Pour une historiographie féministe

Les femmes dont l’histoire est racontée ici constituent des cas représentatifs de milliers d’autres cas. Certains portraits concernent des figures exemplaires : par exemple Anna Göldin, coupable d’empoisonnement et d’infanticide, dernière femme exécutée pour sorcellerie en Europe, ou Madeleine Pelletier, première femme psychiatre de France. Mais aussi Assata Shakur, désormais inscrite sur la « liste des 25 terroristes les plus recherché·es par le FBI », ou Fabienne Kabou, dont le procès pour infanticide a donné lieu à un film en 2022. Marie Bartête, elle, fut parmi les 2000 femmes enfermées dans les colonies de Guyane française à la fin du XIXe siècle. Sans le travail d’historiens, les parcours de ces femmes seraient restés totalement invisibles.

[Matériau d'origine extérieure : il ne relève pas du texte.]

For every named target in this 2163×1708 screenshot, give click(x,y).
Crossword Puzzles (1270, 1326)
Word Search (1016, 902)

Le livre a en effet été envisagé comme une « pierre de plus à la construction d’un édifice collectif, celui d’une (ré)écriture féministe de l’Histoire », dont le projet est de revisibiliser celles qui « nourrissent l’historiographie, par leur existence, parfois leurs combats, et qui n’incarnent pour autant pas la figure de l’homme cis, du dominant. Nous avons fouillé ce qu’il y a derrière les grands récits des vainqueurs, des coloniaux, des savants ».

Certaines femmes « volatilisées », qui « n’ont laissé aucune trace de leur passage », se trouvent ainsi sorties de l’oubli : comme Felipa de Sousa, condamnée pour homosexualité et bannie de Bahia par l’Inquisition, puis retrouvée grâce à l’étude des archives de l’Inquisition de Lisbonne ; ou Sayyida al-Hurra, qui fut gouverneuse de la ville marocaine de Tétouan et à la tête d’une flotte pirate au XIVe siècle, « une badass qui a marqué son temps mais dont on a presque tout oublié jusqu’à son nom ». Madeleine Pelletier, première femme interne des asiles, comédienne, journaliste contribuant à la déconstruction du genre, qui finit internée elle-même, tomba dans l’oubli jusque dans les années 1990.

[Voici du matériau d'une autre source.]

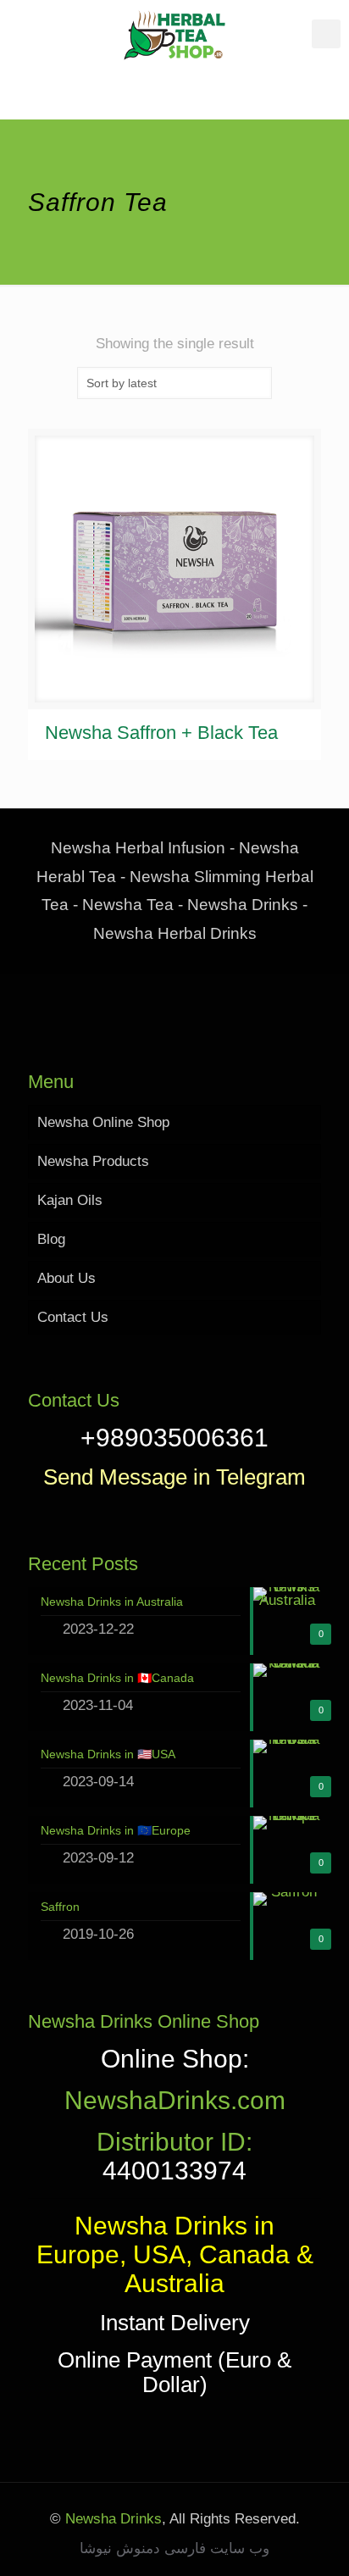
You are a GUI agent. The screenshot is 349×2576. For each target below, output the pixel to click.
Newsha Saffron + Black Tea (161, 732)
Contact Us (72, 1317)
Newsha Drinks (111, 2519)
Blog (51, 1239)
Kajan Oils (69, 1200)
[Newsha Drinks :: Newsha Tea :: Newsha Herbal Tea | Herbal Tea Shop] (174, 33)
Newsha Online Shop (103, 1122)
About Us (66, 1278)
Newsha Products (93, 1161)
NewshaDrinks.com (174, 2100)
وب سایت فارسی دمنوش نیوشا (174, 2548)
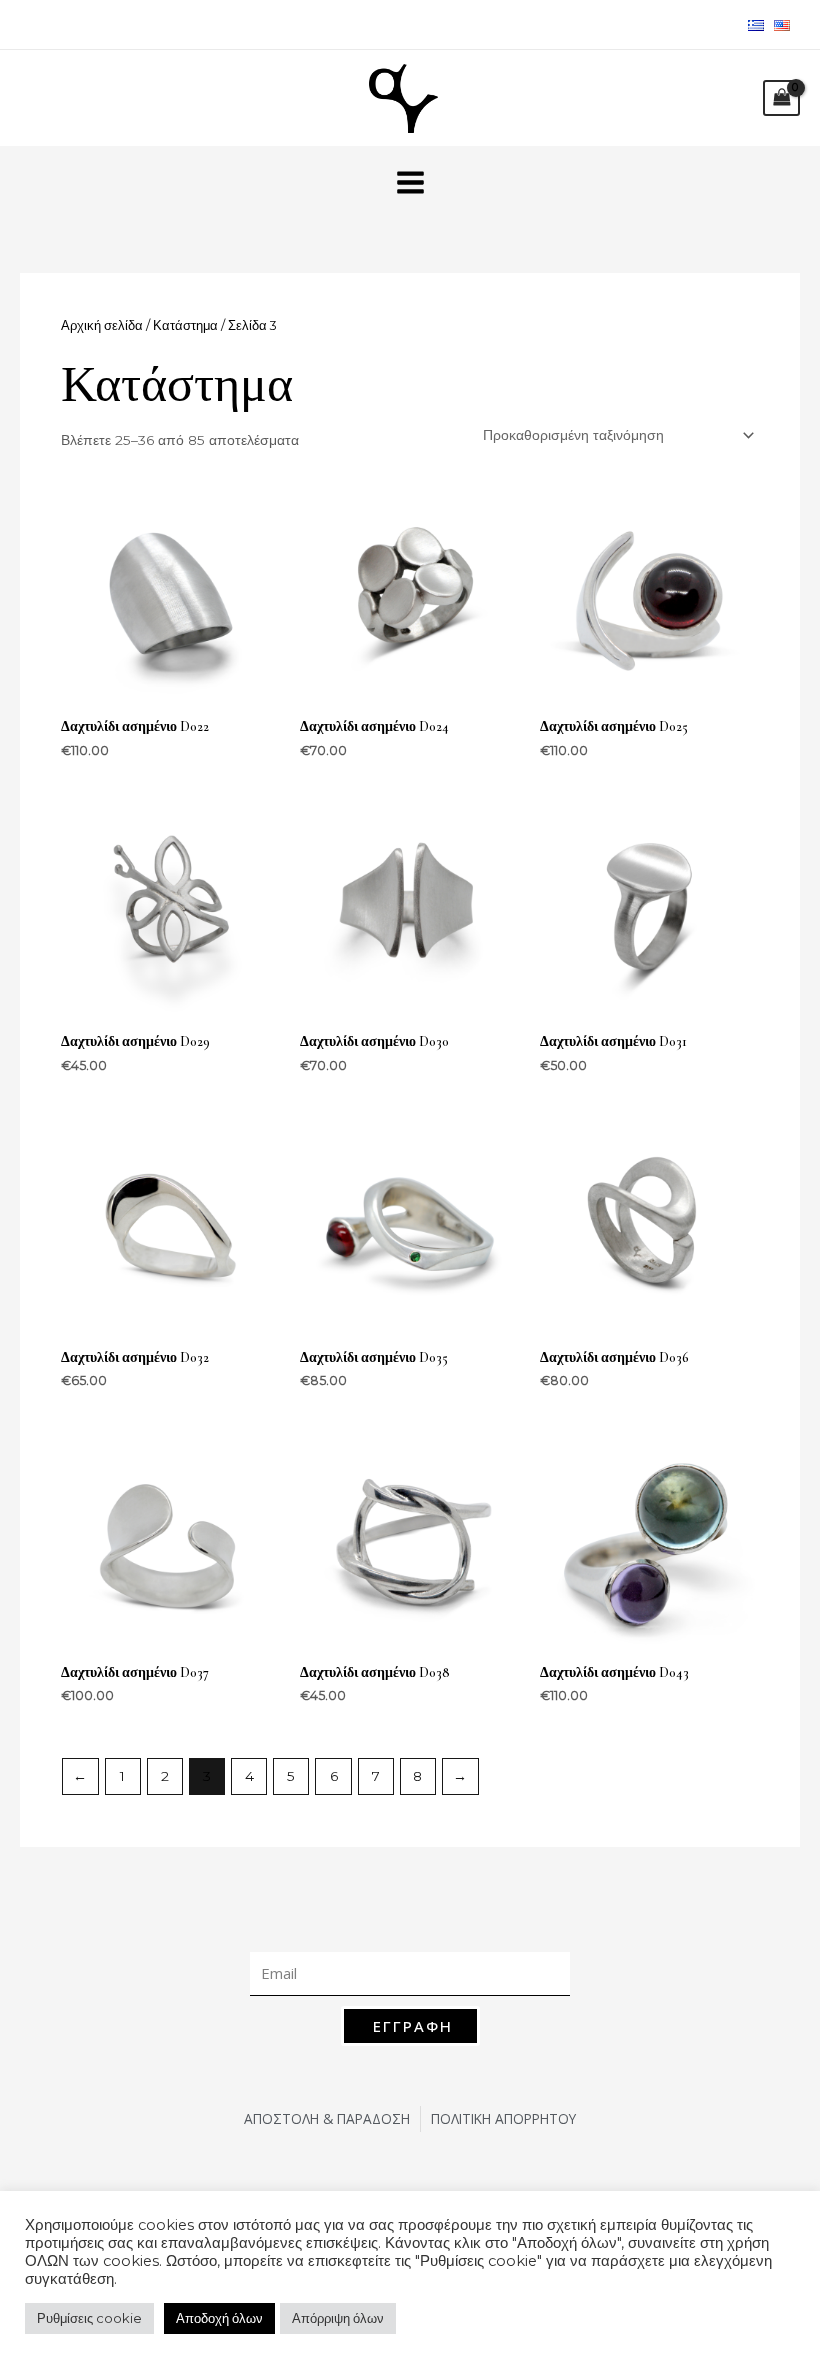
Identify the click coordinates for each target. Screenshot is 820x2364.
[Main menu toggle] (410, 182)
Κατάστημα (185, 325)
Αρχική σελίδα (102, 325)
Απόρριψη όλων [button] (338, 2318)
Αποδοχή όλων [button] (219, 2318)
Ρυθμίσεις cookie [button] (89, 2318)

À partir de certains de ces cas, il s’agit également de dévoiler des réalités tues, notamment la place des femmes comme actrices politiques de premier plan pendant la Révolution française ou encore au sein des mouvements anticoloniaux entre le Siam et la Chine.

La réhabilitation de ces femmes passe par la mise au jour de ce qui, de leur histoire, a été déformé ou mal raconté. Ainsi les femmes meurtrières comme la marquise de Brinvilliers ou Anne Göldin ont vu les crimes sexuels dont elles ont été les victimes être passés sous silence. Les crimes des « tueuses de violents », « rarement nommées », sont minimisés et qualifiés de « crimes passionnels ». Les autrices déconstruisent les ressorts de l’euphémisation des crimes commis « au féminin » qui conduit à minimiser la volonté politique des femmes et à les déresponsabiliser. Si la portée politique du geste de Charlotte Corday est indéniable, elle se trouve néanmoins souvent niée. L’anarchiste Germaine Berton restée dans l’ombre des figures masculine du mouvement fut aussi acquittée dans le procès pour l’assassinat du polémiste Marius Plateau. De la même manière, les femmes sont « pirates, jamais corsaires » dans un effort constant pour nier leur rôle politique et confisquer leur parole dans l’espace public et la vie de la cité, alors que « la puissance aussi bien que la violence ne sont pas que l’apanage des hommes ».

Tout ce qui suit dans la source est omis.